It seems to me that much of contemporary-government governance is built on the premise that statistical/computational methods are unbiased evidentiary approaches to informing many aspects of standards development, governance, policy and enforcement. In a democracy where differences exist this is particularly important because the best practice is to resolve differences through discussion and unbiased evidentiary information where people are encouraged to voluntarily come together even compromise. Big Data erodes if not undermines the fairness of the “unbiased evidentiary” basis of statistical/computational approaches. The lack of privacy in the Big Data setting is one of the expressions of this. This lack of privacy is a problem for both individuals and entities. It is really a collective problem of our time. Introducing noise into the computation has more or less as many drawbacks as benefits taken overall.
This is the conundrum I have been wrestling with and which I hope to shed some light on in the Implications for Life in a Time of Big Data Whitepaper I am working on in the NIST Big Data Public Working Group.
Implications for Life in a Time of Big Data
Goals, Methods and Models, Dilemmas and Opportunities
February 20160229 —Spring 2016
1. Big Data Goals for Life — Survival?
Today the world store of human life has grown greatly. It is not clear that any other form of life has increased as rapidly, except perhaps the microbes and other life that cohabitates on/in human life. This increase has brought with it many concurrent and emergent problems and opportunities for life, not only human but all life. These problems and opportunities have simultaneously brought to bear the limits of our creative capabilities in understanding human survival and the survival of life. Someones of us have yelled fire, and millions of people and their technology are looking for answers and understanding. Generally speaking this development is a good thing; on some level every life wants to survive and even flourish and thrive. The question and the context then becomes; Is our collective effort of gathering knowledge—data and information for the survival of life?
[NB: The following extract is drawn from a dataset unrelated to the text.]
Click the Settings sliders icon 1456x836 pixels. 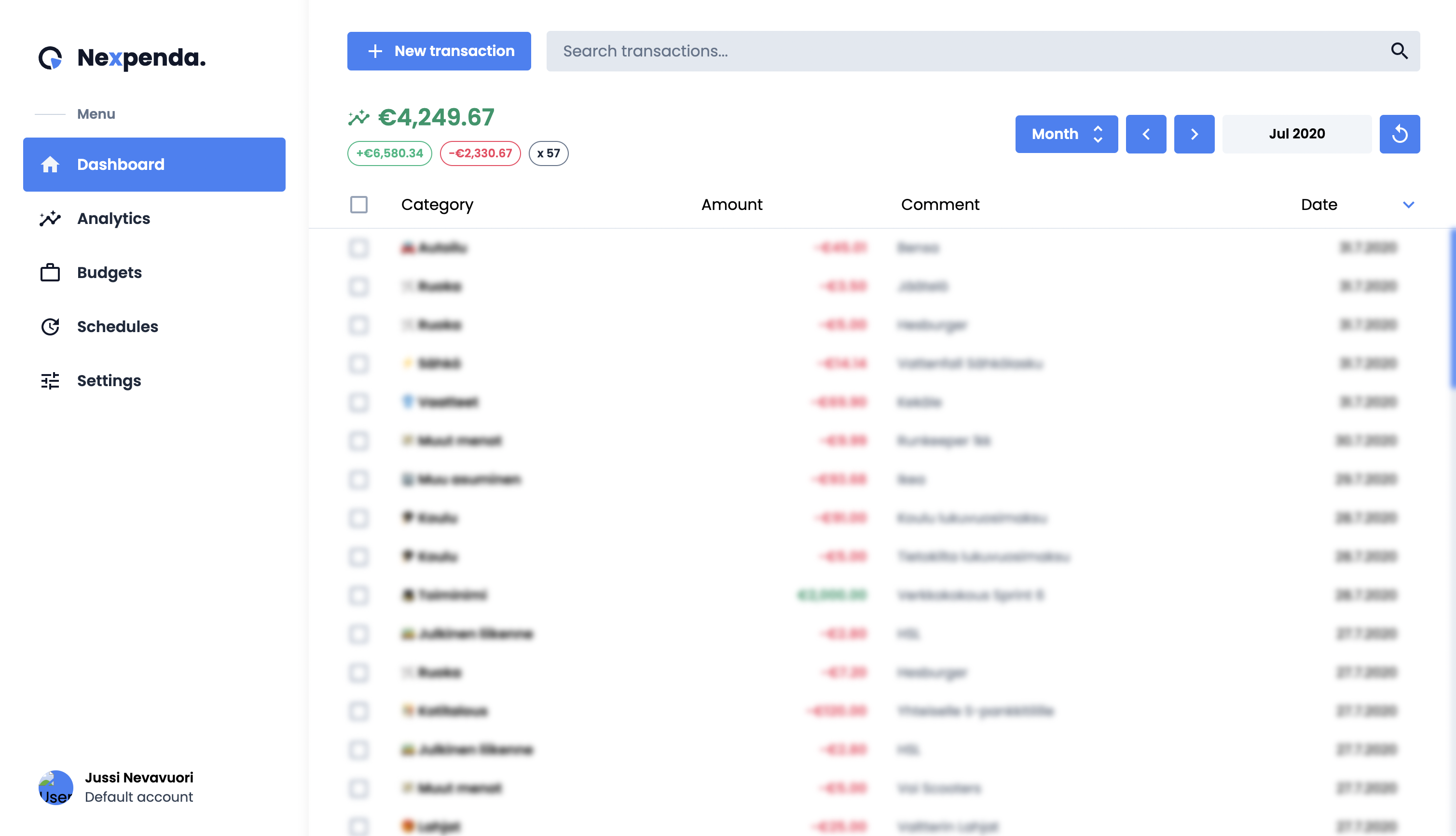coord(50,381)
For now it is important not to be distracted nor to make too much of the differences in terminology here of data, information and knowledge, as if in our case, data is something fundamentally different from information and knowledge. It is not. It may be reasonable to point out that data and information are kinds of knowledge and/or contexts of knowledge without inferring that these contextual differences are greater than the common ground of knowledge. We could claim our subject to be Big Knowledge or Big Information. For now Big Data may suffice. Later there will be time and effort applied to pinning the technological details of our project.
What makes data, knowledge or information Big? A hundred years hence?
What makes data Big Data? This is a second motive for our work here. To be sure one cause is simply the increase in human life population. This increase has created an increase in the volume of knowledge from data collected. This is the first characteristic identified in the NBDPWG Volume One Definitions. Because the data/information/knowledge comes largely from and in association with life it is full of variety another characteristic of Big Data. Life is at every instance various and significant, unique and changeable. Variety is a form of knowledge that changes over time. Knowledge of life that changes over time can be a picture, a life pattern. Highly detailed life patterns that change over time identify and are in aspects individual lives. Because of the volume and variety of knowledge from data there is both an apparent and real need for speed and velocity to understand this volume and variety. This apparent and real need for speed and velocity is both an intuitive and practical pressure being placed on technology to manage Bigness. Of course bigness is a relative and changeable term. More on this later. For today it might be more precise to say that human life is trying to find a strategy and technology for bringing together in an intelligible way differences in the speed and velocity of knowledge creation.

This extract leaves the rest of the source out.